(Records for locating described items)

+++++

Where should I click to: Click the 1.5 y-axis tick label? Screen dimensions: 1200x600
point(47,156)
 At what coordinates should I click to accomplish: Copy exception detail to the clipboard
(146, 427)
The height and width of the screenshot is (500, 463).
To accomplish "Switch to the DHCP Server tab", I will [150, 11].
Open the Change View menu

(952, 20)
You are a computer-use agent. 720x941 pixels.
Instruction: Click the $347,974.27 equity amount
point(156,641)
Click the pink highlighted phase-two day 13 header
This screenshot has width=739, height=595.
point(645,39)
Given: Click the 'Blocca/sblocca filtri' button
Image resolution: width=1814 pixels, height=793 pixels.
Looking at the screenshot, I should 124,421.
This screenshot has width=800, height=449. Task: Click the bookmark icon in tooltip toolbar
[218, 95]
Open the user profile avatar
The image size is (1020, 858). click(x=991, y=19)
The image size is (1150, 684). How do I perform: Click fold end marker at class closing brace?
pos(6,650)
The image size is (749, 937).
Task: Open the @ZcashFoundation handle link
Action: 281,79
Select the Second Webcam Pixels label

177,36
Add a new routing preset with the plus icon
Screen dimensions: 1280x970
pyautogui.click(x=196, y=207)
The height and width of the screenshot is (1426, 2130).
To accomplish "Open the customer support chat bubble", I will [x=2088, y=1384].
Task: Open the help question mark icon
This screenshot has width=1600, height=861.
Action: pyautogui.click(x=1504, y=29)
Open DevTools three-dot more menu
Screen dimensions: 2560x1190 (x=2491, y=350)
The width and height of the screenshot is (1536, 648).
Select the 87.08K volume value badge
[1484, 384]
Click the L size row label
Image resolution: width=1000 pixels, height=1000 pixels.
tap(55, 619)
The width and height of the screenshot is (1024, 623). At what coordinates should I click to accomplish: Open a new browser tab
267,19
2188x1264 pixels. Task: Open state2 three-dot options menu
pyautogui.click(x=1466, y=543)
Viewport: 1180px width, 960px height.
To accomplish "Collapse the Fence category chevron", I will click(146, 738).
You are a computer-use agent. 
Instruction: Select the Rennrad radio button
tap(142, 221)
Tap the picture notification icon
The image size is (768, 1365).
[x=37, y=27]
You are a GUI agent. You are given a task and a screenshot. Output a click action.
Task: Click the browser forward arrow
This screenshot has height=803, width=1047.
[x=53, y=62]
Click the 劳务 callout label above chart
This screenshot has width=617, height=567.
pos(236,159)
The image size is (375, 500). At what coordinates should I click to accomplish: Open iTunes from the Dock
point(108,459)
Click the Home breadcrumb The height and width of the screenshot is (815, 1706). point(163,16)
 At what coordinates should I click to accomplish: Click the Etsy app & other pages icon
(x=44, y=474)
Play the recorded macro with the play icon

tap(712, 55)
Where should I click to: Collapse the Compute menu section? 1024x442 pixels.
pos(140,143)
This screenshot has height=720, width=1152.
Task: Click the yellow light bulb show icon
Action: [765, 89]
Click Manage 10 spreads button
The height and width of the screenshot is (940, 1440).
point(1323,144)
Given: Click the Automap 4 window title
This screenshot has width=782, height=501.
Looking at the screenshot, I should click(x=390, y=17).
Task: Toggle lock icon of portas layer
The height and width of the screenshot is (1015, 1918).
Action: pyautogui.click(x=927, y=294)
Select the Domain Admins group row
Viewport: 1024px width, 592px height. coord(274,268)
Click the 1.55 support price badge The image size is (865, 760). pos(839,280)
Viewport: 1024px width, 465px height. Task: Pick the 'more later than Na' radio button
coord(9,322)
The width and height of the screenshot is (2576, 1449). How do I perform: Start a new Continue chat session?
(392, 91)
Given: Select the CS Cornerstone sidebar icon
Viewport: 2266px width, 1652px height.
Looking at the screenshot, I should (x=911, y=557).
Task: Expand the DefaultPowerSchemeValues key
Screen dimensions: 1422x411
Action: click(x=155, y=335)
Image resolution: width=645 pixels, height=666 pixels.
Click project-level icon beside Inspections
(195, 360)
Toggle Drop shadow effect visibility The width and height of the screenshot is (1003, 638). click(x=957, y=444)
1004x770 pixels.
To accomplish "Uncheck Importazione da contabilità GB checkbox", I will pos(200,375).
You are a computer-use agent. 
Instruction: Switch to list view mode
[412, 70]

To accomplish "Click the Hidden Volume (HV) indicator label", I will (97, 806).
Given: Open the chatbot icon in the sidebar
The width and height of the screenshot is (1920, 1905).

+++++

● **Goal**
Repeat the lines of the records above word for word, from the line that contains "Given: Click the Automap 4 window title" to the line that contains "Viewport: 1024px width, 592px", including both of those lines.

● **Written answer**
Given: Click the Automap 4 window title
This screenshot has width=782, height=501.
Looking at the screenshot, I should click(x=390, y=17).
Task: Toggle lock icon of portas layer
The height and width of the screenshot is (1015, 1918).
Action: pyautogui.click(x=927, y=294)
Select the Domain Admins group row
Viewport: 1024px width, 592px height. coord(274,268)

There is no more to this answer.